Se essa questão ainda é muito debatida com relação a pacientes adultos, quando se trata da criança, o tópico é muito pouco abordado. Os manuais editados nos anos 1990 para facilitar a comunicação de más noticias nos serviços de emergência pouca referência fazem a pacientes pediátricos, e, mesmo nesses casos, a maior preocupação está em como informar os pais. Assim, Greenberg et al.4 se propuseram a habilitar alunos a notificar, da melhor forma possível, pais de crianças que haviam ido a óbito devido a acidente de carro ou bebês trazidos à emergência por morte súbita. Em outra pesquisa, Krahn, Hallum e Kime5 entrevistaram pais de bebês que haviam recebido diagnóstico de atraso do desenvolvimento associado a etiologias diversas para saber que estratégia os pais consideravam a forma mais adequada para receber essa notícia.

A comunicação direta com a criança não é usual nos atendimentos pediátricos. Mesmo em consultas de rotina, de pouca gravidade, a criança tem tido uma participação bastante pequena. Os médicos pedem às crianças que descrevam os sintomas, mas tendem a excluí-las das informações referentes a diagnóstico e tratamento. O médico se dirige principalmente aos pais, possivelmente pela dificuldade de abordar diretamente as crianças pequenas ou guiado pela crença de que elas podem não compreender as explicações, assustar-se e sofrer perturbações emocionais. Não revelar informações seria uma forma de protegê-las6.

Atualmente, várias pesquisas demonstram que, desde idade muito precoce, as crianças compreendem as informações médicas. Segundo achados recentes, a aquisição dos conceitos de saúde e doença se inicia quando a criança tem de quatro a seis anos, e a compreensão da etiologia, prevenção e cura das doenças vai amadurecendo como conseqüência do aumento da idade e da experiência7,8,9. Comprovou-se, inclusive, que a comunicação direta entre o profissional e a criança, principalmente quando ela é portadora de quadros crônicos, contribui para melhorar a adesão ao tratamento, satisfação com o atendimento, e uma conseqüente melhora do prognóstico10,11.

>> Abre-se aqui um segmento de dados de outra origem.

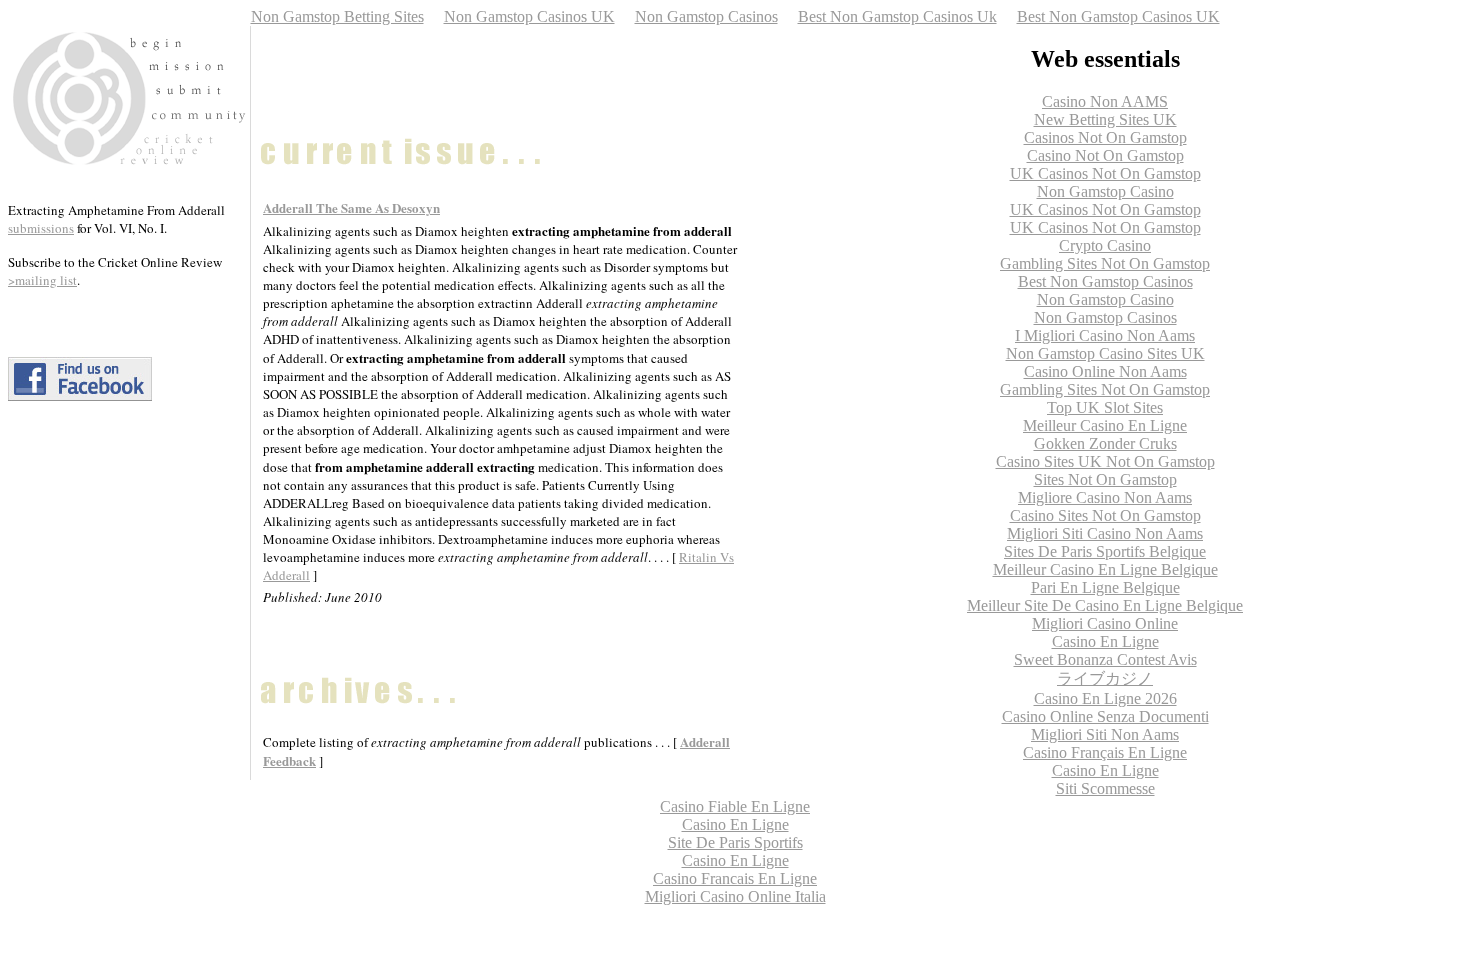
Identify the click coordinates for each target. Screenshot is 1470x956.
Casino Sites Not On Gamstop (1105, 515)
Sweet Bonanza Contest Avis (1105, 659)
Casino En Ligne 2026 (1105, 698)
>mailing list (42, 280)
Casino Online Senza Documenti (1105, 716)
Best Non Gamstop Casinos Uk (897, 16)
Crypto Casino (1105, 245)
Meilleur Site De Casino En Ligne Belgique (1105, 605)
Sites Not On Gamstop (1105, 479)
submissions (41, 228)
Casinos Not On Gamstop (1105, 137)
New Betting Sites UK (1105, 119)
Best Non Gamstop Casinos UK (1118, 16)
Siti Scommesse (1105, 788)
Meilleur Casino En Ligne (1105, 425)
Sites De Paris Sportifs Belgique (1105, 551)
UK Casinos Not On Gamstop (1105, 173)
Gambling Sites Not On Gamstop (1105, 263)
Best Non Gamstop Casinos (1105, 281)
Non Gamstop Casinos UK (529, 16)
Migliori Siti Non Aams (1105, 734)
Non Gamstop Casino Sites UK (1105, 353)
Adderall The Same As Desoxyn (351, 207)
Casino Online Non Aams (1105, 371)
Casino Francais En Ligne (735, 878)
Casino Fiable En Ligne (735, 806)
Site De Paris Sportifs (735, 842)
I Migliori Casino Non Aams (1105, 335)
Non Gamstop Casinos (706, 16)
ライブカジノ (1105, 678)
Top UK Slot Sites (1105, 407)
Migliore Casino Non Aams (1105, 497)
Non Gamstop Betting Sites (337, 16)
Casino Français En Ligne (1105, 752)
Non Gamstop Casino (1105, 191)
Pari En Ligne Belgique (1105, 587)
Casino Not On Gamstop (1105, 155)
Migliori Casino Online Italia (735, 896)
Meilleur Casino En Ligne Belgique (1105, 569)
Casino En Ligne (1105, 641)
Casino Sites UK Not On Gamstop (1105, 461)
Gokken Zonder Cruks (1105, 443)
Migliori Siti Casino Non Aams (1105, 533)
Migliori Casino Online (1105, 623)
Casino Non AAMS (1105, 101)
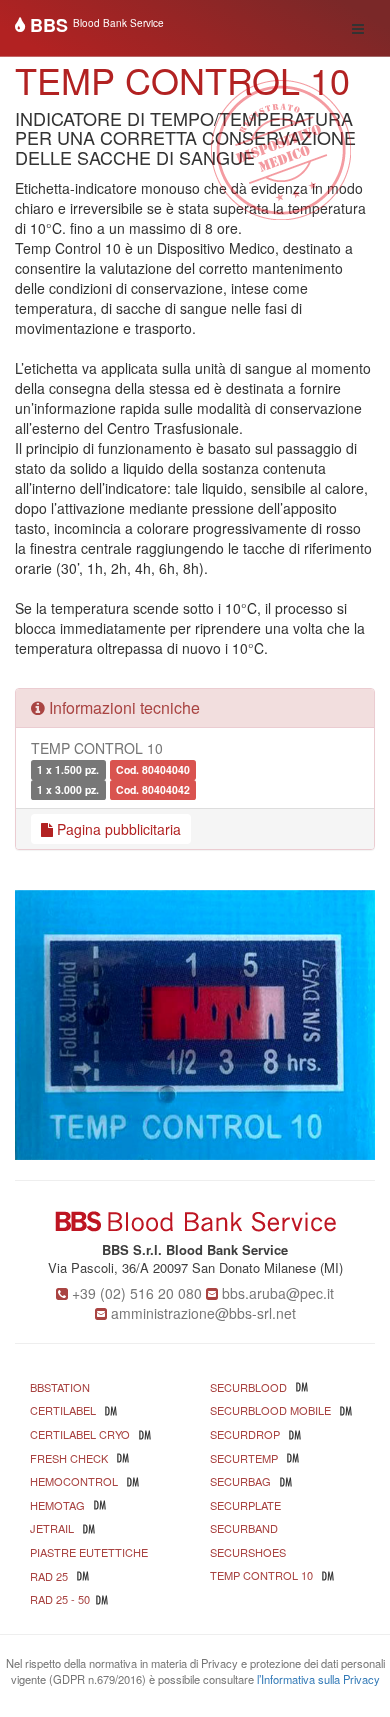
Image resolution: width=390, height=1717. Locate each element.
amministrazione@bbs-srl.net (203, 1313)
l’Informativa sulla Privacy (318, 1679)
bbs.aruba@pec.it (278, 1293)
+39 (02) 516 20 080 (137, 1293)
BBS (94, 25)
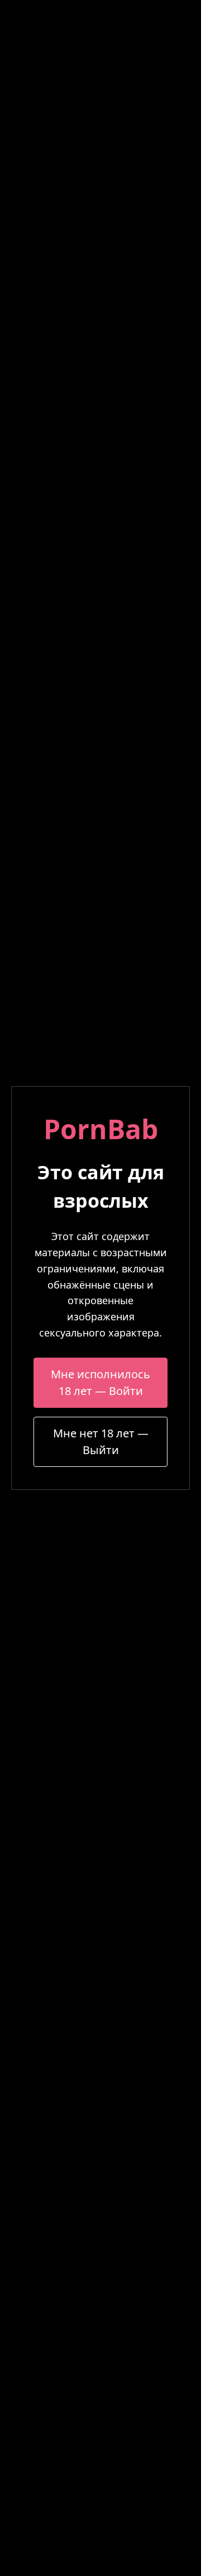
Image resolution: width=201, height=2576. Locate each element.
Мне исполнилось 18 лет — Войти (100, 1382)
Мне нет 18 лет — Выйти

Possivelmente a situação mais difícil e dramática para o médico ocorre quando o profissional tem que informar a uma criança que ela é portadora de quadro de prognóstico reservado ou de doenças em estágio terminal. Nesses momentos, os profissionais se deparam com diversas questões que não se restringem ao aspecto técnico-científico, mas adentram o campo da subjetividade e da ética. O assunto ainda é pouco abordado nas publicações, mas, nos poucos artigos encontrados, percebe-se que é uma questão polêmica e sem consenso.

Adotando uma posição radical, Nitscke et al.12 se propuseram a oferecer todas as informações possíveis a seus pacientes infantis com câncer em estágio terminal. Com o consentimento dos pais, crianças com mais de três anos eram informadas sobre o diagnóstico (câncer) e a possibilidade de morte caso não houvesse tratamento. Se este procedimento levantou várias polêmicas e desacordos, a maioria dos autores pareceu adotar uma posição mais conciliatória, apesar de reconhecer que, independentemente da idade, a honestidade era a melhor política frente à morte iminente. Em seus artigos, esses profissionais se posicionam a favor da escuta como a melhor conduta para avaliar que tipo de informação a criança quer naquele momento13,14,15.

Embora a maioria dos profissionais preconize que a criança tem que ser informada e consultada, um trabalho observacional, desenvolvido por Tates e Meeuwesen11, mostrou que, na prática, a atitude mais comum dos pediatras ainda é o silêncio ou o mascaramento da situação.

Para os educadores, a questão que se coloca em primeiro lugar é o que se entende, no contexto pediátrico, por uma má notícia. Se o trabalho de Nitscke et al.12 abordou pacientes terminais, há vários outros médicos que consideram más noticias contar à criança as limitações que doenças e tratamentos vão impor à sua rotina e a conseqüente perda de qualidade de vida. Por outro lado, urge saber como capacitar os futuros médicos a enfrentar essas situações difíceis: discutir as regras morais que estão por trás da decisão de contar ou não contar? Oferecer treinamento formal? Avaliar os aspectos subjetivos envolvidos e os sentimentos que essa situação desperta no próprio médico?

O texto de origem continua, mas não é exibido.